Иза не знала, было ли у отца дома фортепиано. Наверное, было – близняшки Оля и Таня ходили в музыкальную школу. Но в больнице, в актовом зале, рояль был точно. Он стоял одиноко на невысокой сцене, задвинутый глубоко к дальней стене. В больнице было не до художественной самодеятельности. Сцену использовали по прямому назначению – для утренних конференций, общебольничных собраний, политинформаций. Иногда, редкими вечерами, когда Иза приходила к папе, он брал её под руку. Вместе поднимались на четвёртый этаж. Папа открывал дверь ключом, включал свет в зале. Иза садилась где-нибудь на скамейку, а папа всходил на сцену, выкатывал рояль в центр, регулировал вращающуюся табуретку. Садился, как бы шутя отбрасывал фалды несуществующего фрака. И начинал играть. Изольда слушала. Иногда незримо вступала в летящую отцовскую мелодию своей скрипкой, той самой, что больше никогда не покидала шифоньера и жила теперь музыкой лишь в её воображении.

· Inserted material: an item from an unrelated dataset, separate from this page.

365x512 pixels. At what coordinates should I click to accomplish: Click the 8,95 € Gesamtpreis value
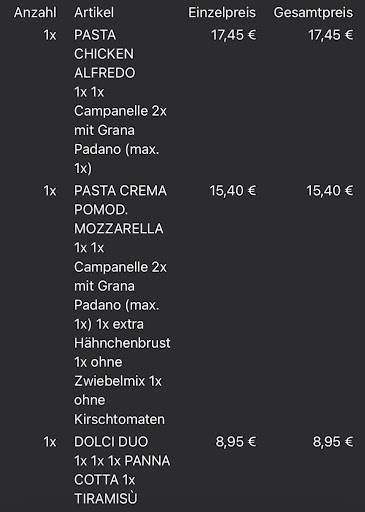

Слушать отца было одновременно притягательно и невыносимо. Когда отец ушёл, в Изольде не было ничего, кроме жгучей обиды. Обида растворялась, забывалась к вечеру, когда измученная учёбой девушка падала на кровать, засыпая без сновидений. Но первое, что возвращалось утром, когда Иза, просыпаясь, вспоминала своё имя, была обида. Та же самая, что и вчера. Та же, что будет и завтра. Иза устала от обиды, но обида не видела причин с нею расставаться. Иза попала в петлю, в порочный круг. Так длилось долго. Но нет на свете ничего нескончаемого – ни плохого, ни хорошего. В один из обычных, ничем не примечательных дней она поняла: отец не виноват. Отец стал жертвой обстоятельств.

Изольда никогда не любила мать; наверное, потому, что та никогда не любила её. Мама была сложна – немногословна, скупа на эмоции, иногда попросту взрывоопасна. Когда девушка вспоминала то, что могло вспомниться, что не было похоронено, вольно или невольно, в тяжёлых омутах детских впечатлений, она всегда видела отца жертвой. Жертвой матери. В глазах жены он всегда был в чём-то виноват, всегда за что-то оправдывался – этот большой, сильный человек, делавший сложные операции, за которые в городе часто кроме него никто не брался; человек, который мог помочь потерявшим надежду; человек, на которого молились, за чьё здравие ставили свечи в единственной чудом уцелевшей в городе церкви. Когда Иза поняла это, для неё стало ясно – отец ни в чём не виноват. Он не мог не уйти. Мама сделала всё, чтобы его потерять. Потому что женщины мудрее мужчин и, наметив себе жертву, они не промахиваются, не ошибаются. Они доводят дело до конца.